By Craig Boddington
In the summer of 1977, I was stationed at Camp Pendleton with an infantry battalion of the First Marine Division. Our outfit had prevailed in the jungles of Guadalcanal and fought its way out of the Chosin Reservoir; our colors carried battle streamers from dozens of faraway places. By tradition, we had the temerity to consider ourselves part of the “Old Breed,” but there was nothing old or seasoned about me. I was brash and very young, barely mid-20s.
However, I had just returned from Africa. Those days, almost no one in the military could consider such a thing, but that was during the post-Vietnam lull. Plans were possible. I saved up leave, and I’d been saving pennies for years. Family and friends thought I was nuts (and were probably correct), but I pulled it off, and had a wonderful safari in the closing days of Kenya.
As I’ve often said, a first African hunt is a life-changing event. For sure, it was for me, setting me on a new and unalterable course. There was one thing more about that baby-faced young lieutenant in the summer of ’77 — I was a brand-new and very proud member of Safari Club International.
The year before, with an African safari in the planning stage, I’d been a guest at a couple of Safari Club meetings. That’s the way SCI still works — we come as guests, meet people, make like-minded friends and leave as members. Back then, it was a journey from the sleepy little military town of Oceanside to the jungles of Los Angeles. But times were much different then. Although incorporated as Safari Club International for five years, the group in Los Angeles wasn’t just the core, but almost the totality of SCI. Our system of local chapters that would become the heart and soul of SCI didn’t yet exist, so the early gatherings in LA were the whole enchilada.

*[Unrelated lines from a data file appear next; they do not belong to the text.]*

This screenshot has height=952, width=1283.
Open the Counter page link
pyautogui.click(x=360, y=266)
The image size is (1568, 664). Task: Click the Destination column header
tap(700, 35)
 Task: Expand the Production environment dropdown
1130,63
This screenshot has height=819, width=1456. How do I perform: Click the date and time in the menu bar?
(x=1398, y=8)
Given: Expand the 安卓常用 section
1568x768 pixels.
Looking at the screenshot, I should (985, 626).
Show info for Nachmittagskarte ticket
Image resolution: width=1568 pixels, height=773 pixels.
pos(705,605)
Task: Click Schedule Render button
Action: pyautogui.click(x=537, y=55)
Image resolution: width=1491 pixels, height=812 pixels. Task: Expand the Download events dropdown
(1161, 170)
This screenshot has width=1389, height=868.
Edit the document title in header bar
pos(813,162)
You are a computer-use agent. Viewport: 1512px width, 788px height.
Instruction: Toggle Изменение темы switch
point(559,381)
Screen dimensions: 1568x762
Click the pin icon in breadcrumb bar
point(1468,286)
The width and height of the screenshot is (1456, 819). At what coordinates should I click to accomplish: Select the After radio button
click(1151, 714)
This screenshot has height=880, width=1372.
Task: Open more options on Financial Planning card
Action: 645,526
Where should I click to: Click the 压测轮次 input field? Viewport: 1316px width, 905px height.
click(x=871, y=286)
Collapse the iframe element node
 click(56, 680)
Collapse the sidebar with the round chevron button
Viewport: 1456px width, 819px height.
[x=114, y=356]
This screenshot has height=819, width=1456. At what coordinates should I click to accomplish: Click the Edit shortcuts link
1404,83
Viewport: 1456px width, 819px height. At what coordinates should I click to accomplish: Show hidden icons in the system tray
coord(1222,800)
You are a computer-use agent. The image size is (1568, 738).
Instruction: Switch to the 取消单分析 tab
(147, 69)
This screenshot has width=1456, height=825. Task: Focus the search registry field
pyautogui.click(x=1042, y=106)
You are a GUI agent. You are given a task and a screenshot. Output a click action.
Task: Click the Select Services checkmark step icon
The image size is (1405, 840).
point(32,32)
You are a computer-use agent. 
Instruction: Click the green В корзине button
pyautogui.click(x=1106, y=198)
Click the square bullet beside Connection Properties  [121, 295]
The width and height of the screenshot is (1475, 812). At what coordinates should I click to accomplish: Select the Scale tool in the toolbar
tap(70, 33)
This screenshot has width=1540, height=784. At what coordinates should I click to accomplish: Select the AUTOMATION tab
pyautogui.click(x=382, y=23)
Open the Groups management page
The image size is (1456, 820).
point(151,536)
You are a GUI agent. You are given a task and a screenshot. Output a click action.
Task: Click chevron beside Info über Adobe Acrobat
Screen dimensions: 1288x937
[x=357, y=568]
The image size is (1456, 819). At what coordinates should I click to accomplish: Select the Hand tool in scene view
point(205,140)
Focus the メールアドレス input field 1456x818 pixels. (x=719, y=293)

There was another major difference. In those early days, at least one international hunt or “safari” was a requirement for membership! Which is why I was a guest in 1976, and not a member until a year later! That was always a silly rule. It would go away when, shortly, chapters sprung up and were started, but in those days, SCI was still in the toddler stage.
So, periodically but probably not yet monthly, the faithful would gather. In those pre-cell phone and pre-internet days, I don’t recall exactly how I learned about SCI or figured out how to find the meeting, but I was actively shopping for the right first safari. Most likely booking agent Art Kolp invited me. I doubt that I’d ever been in a city as big as Los Angeles, and for sure didn’t know anyone up there. That would quickly change!
It’s really no different today. Whether a casual chapter meeting, a gala fundraiser, or our annual convention, walking into a Safari Club event for the first time is a daunting experience, but not for long. From the beginning, SCI has been first for hunters. All hunters are welcome and made to feel welcome. I wasn’t yet 24 when I walked into my first meeting, alone, in a strange big city. Truth is, I was terrified, but much more afraid to show it. I needn’t have worried. At that first meeting I made friends that I’ve kept to this day.
In those days, naturally, it was mostly a California crowd, although the rapidly expanding membership was all over the map. Among the notables, Bert and Chris Klineburger would often come down from Seattle. I don’t recall meeting founder C.J. McElroy at the first couple of gatherings I attended. “Mr. Mac” had already relocated to Tucson, and was effectively growing the organization.
I did meet an amazing number of people who had much to do with shaping Safari Club International and making it what it is today. Andy and Dottie Oldfield for example. Andy was one of our first presidents. A quarter-century earlier, at the Chosin Reservoir, it was young Corporal Oldfield who famously radioed his company commander: “Captain, we got a problem up here; we don’t have enough bullets to kill all these so-and-sos.” Bill and Ingrid Poole, who would soon help launch San Diego as one of our earliest chapters. Sportfishing legend Bill Poole would be a Conklin Award winner; Ingrid Poole is a Diana, and remains a strong leader among women hunters (and men). Don Carper, Ed Chatwell, Matt Daniel, Ron Norman, Ben Robson, Bruno Scherrer, Bob Tatsch, Dan Thimmes, Larry Thompson, Don Tompkins, LeRoy Trnavsky and so many more.
At that time, all had hunted in places I could only dream of. Universally, they all welcomed this then-young Marine. They were my heroes, and immediately became mentors and friends. In years to come, we would sit on boards and share podiums, and I would share campfires in various places with more than half of them.
Sadly, many are gone, and we are all older. I will never forget, and will always be grateful, for the warm welcome given, in the earliest years of SCI, to a youngster from nowhere, with nothing to offer beyond passion for what we all hold dear. Not just across the nation, but across the world, with our now huge network of chapters, hunters of all ages and levels of experience find an SCI event and come to check us out. Always, I can assure you, with a bit of nervousness. It’s our continuing job to make them as welcome as our early members — and founders and leaders — made me.
Please come as a guest, but leave as a friend and new member. That’s exactly what I did. I joined SCI as soon as I was able, in the early summer of 1977. I’d already made friends that I’d keep for a lifetime, and I’ve made many more. Thanks to SCI, First for Hunters, a gathering of friends, where all hunters are welcome.